The most common trapped foreign body is a piece of wood stuck on the roof of the mouth between the upper carnassials. Owners may be unaware of the problem until the resultant tissue damage and necrosis leads to severe halitosis (Figure 4).
Increases in blood uric acids levels – as a result of kidney disease – produce ammonium-like breath, or a “bad fish” odour.
Liver disease can result in an increase in raised ammonium levels that can be excreted into expired breath. End-stage liver disease can be associated with foetor hepaticus – a sweet odour of “dead mice” linked to the build-up of volatile aromatic compounds from decreased metabolism.
The pooling of food and saliva, due to megaoesophagus, can result in a fetid smell to the breath.
Dilation of the bronchi, and stagnant pooling of mucus and debris in the airways – often as a result of chronic bronchitis – can lead to halitosis.
Eructation can result in transient halitosis. Halitosis has also been linked to Helicobacter pylori infections and gastroesophageal reflux. In cases of haemorrhagic gastroenteritis the breath is characteristic in its odour of changed blood – if it can be isolated from the smell of any faeces.
Ulcerating tonsillar tumours, especially melanomas, can create fetid halitosis.
Lip fold pyoderma can often be presented as halitosis (Figure 5).
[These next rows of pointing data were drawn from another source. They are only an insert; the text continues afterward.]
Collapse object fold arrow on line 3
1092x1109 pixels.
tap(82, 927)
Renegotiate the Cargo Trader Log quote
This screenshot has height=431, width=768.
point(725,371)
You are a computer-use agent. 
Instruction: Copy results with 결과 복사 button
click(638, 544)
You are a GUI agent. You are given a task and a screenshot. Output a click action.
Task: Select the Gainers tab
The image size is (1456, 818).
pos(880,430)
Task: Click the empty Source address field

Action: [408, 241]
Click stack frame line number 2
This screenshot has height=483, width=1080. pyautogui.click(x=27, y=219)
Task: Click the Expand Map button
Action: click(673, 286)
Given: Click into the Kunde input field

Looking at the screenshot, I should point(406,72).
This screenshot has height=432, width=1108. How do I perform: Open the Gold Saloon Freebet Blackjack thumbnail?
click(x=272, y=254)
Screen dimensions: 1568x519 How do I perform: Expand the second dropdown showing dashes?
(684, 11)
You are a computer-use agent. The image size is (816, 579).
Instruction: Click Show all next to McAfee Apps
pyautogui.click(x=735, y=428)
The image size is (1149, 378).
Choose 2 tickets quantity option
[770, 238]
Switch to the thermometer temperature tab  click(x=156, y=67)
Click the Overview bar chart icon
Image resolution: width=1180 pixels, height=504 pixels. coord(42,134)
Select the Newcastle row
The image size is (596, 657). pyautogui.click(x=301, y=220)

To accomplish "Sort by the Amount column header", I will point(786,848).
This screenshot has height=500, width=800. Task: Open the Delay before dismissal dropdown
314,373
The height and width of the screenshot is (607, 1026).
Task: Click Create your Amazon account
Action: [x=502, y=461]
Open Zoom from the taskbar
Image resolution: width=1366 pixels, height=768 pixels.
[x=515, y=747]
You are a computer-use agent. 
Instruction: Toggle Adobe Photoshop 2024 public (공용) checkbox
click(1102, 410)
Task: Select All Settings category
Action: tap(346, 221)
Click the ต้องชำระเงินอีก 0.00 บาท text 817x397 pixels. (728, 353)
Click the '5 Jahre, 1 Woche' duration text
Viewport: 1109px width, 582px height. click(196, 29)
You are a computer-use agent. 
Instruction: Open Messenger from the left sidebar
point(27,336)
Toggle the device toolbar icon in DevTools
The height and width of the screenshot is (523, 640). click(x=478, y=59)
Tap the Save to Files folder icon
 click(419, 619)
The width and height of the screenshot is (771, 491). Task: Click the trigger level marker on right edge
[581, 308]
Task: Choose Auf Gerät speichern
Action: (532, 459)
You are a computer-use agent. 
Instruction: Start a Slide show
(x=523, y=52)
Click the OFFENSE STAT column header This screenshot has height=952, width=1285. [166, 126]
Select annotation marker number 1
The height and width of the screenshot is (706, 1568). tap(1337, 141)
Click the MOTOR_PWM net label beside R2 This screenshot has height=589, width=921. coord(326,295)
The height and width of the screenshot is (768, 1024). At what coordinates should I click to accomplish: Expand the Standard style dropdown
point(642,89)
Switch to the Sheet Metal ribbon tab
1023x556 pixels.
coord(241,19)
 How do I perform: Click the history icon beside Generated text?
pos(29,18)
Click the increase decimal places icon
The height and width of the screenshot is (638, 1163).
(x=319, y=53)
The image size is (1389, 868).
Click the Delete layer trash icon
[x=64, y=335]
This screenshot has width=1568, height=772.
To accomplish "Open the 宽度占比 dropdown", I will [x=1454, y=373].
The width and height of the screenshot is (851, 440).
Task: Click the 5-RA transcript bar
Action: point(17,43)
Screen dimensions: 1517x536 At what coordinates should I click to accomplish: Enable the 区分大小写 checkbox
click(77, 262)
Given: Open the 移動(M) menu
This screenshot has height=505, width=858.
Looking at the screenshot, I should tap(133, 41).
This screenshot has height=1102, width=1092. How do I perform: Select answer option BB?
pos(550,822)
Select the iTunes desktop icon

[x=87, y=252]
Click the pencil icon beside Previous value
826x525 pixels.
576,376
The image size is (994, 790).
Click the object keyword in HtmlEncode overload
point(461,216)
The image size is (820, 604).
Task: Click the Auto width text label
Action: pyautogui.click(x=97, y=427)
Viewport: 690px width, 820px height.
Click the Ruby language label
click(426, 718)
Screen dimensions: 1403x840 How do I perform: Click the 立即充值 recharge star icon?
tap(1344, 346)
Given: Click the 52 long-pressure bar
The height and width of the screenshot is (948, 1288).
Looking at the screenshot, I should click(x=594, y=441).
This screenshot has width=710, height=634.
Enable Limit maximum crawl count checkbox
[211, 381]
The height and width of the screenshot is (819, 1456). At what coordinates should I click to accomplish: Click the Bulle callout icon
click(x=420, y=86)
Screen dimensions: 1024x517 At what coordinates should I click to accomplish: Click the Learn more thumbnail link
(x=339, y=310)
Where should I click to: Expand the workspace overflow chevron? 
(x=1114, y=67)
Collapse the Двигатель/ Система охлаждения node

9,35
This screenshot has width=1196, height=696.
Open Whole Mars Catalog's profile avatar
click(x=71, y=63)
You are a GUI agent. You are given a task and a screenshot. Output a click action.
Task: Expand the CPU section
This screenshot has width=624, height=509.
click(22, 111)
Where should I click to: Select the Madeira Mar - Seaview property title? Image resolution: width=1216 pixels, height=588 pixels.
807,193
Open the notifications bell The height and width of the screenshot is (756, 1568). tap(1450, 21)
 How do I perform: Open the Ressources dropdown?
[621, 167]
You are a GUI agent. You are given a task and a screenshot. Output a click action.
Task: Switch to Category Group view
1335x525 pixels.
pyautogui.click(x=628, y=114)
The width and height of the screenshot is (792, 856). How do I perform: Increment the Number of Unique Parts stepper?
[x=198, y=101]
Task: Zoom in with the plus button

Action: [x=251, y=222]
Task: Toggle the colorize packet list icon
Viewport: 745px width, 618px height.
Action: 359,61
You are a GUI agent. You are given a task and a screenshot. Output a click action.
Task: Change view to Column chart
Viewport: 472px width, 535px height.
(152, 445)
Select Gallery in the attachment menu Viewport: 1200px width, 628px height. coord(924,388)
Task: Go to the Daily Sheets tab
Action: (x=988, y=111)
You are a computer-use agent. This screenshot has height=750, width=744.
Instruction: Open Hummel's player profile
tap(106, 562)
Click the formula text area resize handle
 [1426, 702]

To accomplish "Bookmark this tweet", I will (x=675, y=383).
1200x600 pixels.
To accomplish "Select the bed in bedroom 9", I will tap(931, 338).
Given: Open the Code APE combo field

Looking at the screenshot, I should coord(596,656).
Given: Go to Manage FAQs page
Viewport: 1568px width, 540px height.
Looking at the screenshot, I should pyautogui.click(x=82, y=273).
While human problems of the previous night’s curry or an overindulgence of garlic should not be an issue for our veterinary patients, many dog owners will have experienced the “delights” of their pet having indulged in coprophagia.
Many vets will have experienced the dying dog or cat smell of a patient at the end stage of systemic tumour growth. At a far earlier stage, specific odours appear to allow medical detection dogs to alert our colleagues in human medicine to potential problems.